9. A polypeptide which has a sequence selected from the group consisting of SEQ ID NO: 1, SEQ ID NO:2, SEQ ID NO:3, SEQ ID NO:4, SEQ ID NO:5;

SEQ ID NO: 6; SEQ ID NO:7 and SEQ ID NO:8.

10. A nucleic acid sequence encoding the antibody or fragment according to claim 1.

11. A vector comprising the nucleic acid of claim 10.

12. A host cell which has been transfected, infected or transformed by the nucleic acid of claim 10 or the vector of claim 11.

13. The antibody according to claim 1 which is conjugated to a detectable label to form an anti-CLDN1 immunoconjugate.

14. The antibody according to claim 1 which is conjugated to a therapeutic agent.

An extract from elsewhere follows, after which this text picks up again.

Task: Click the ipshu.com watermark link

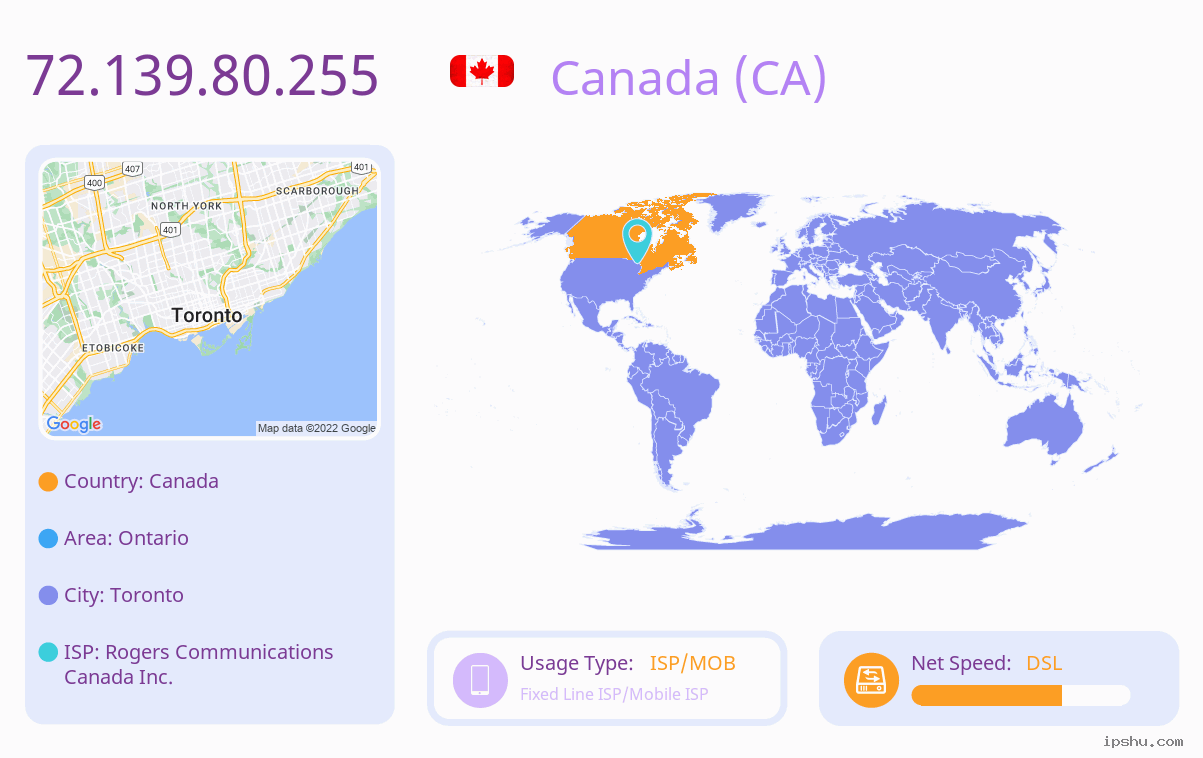Action: (1143, 741)
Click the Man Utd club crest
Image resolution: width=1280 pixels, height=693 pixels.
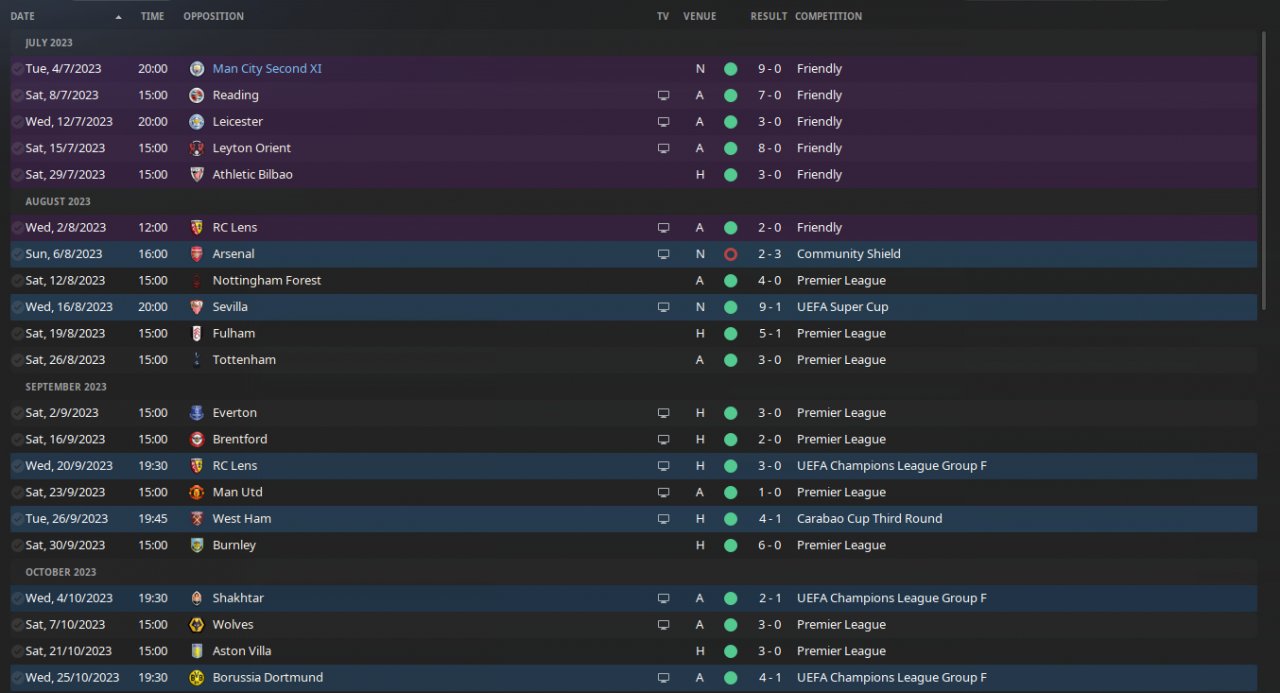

15. The antibody of claim 14 wherein the therapeutic agent is selected from the group consisting of chemotherapeutic agents, prodrug converting enzymes, radioactive isotopes or compounds, and toxins.

16. A method of diagnosing a disease associated with CLDN1 overexpression comprising the steps of (a) contacting a biological sample of a subject likely to suffer from a disease associated with CLDN1 overexpression with an antibody according to claim 1 in conditions sufficient for the antibody to form complexes with cells of the biological sample that express CLDN1; and (b) detecting and/or quantifying said complexes, whereby the detection of said complexes is indicative of a disease associated with CLDN1 overexpression.

17. The method according to claim 16 wherein the disease is a cancer.

18. A method of treating a cancer in a subject in need thereof comprising administering the subject with a therapeutically effective amount of an antibody according to claim 1.

19. The method of claim 18 wherein the cancer is selected from the group consisting of colorectal cancer, gynaecological cancers, ovarian cancers, cervical neoplasias, melanoma, squamous cell carcinoma such as oral SCC, lower lip SCC, head and neck, skin SCC, Tonsillar SCC, gastric adenocarcinoma, thyroid carcinoma, mammary carcinoma, Neuroepithelial papillary tumor of the pineal region (PTPR), clear cell renal cell carcinoma, mucoepidermoid carcinoma (MEC) of salivary gland, nasopharyngeal carcinoma, urothelial carcinoma of the upper urinary tract, esophageal carcinoma, mesotheliomas, pleural metastatic adenocarcinoma, and pancreas tumors.

20. A method of treating a HCV infection in a subject in need thereof comprising administering the subject with a therapeutically effective amount of an antibody according claim 1.

21. A pharmaceutical composition comprising an antibody according to claim 1.

22. A kit comprising an antibody according to claim 1.

23. The anti-claudin 1 antibody of claim 5, wherein said chimeric antibody is a chimeric mouse/human antibody.

24. The method according to claim 17 wherein the cancer is colorectal cancer.